* _Exercise_
Repeat exactly the lines that run from the one containing "Instruction: Click the back navigation arrow" to the end of the data, and leave out all others.
= = = =
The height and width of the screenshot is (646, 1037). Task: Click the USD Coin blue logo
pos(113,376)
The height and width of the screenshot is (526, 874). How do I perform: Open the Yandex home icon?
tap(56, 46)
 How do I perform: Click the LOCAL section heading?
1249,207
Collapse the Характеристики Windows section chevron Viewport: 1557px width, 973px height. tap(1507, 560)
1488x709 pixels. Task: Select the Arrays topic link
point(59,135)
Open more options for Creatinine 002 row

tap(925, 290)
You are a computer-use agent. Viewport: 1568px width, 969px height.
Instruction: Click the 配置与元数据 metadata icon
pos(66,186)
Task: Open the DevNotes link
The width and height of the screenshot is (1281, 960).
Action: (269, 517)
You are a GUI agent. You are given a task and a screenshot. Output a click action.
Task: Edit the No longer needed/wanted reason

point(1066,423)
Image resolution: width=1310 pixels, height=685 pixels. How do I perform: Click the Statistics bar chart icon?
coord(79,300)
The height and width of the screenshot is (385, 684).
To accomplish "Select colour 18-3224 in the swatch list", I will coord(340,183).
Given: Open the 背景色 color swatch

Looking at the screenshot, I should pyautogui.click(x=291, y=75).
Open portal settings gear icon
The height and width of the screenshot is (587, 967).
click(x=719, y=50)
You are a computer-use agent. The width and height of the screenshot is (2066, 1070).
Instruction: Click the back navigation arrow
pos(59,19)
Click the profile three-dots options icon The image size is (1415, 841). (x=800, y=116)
= = = =
* _Exercise response_
Instruction: Click the back navigation arrow
pos(59,19)
Click the profile three-dots options icon The image size is (1415, 841). (x=800, y=116)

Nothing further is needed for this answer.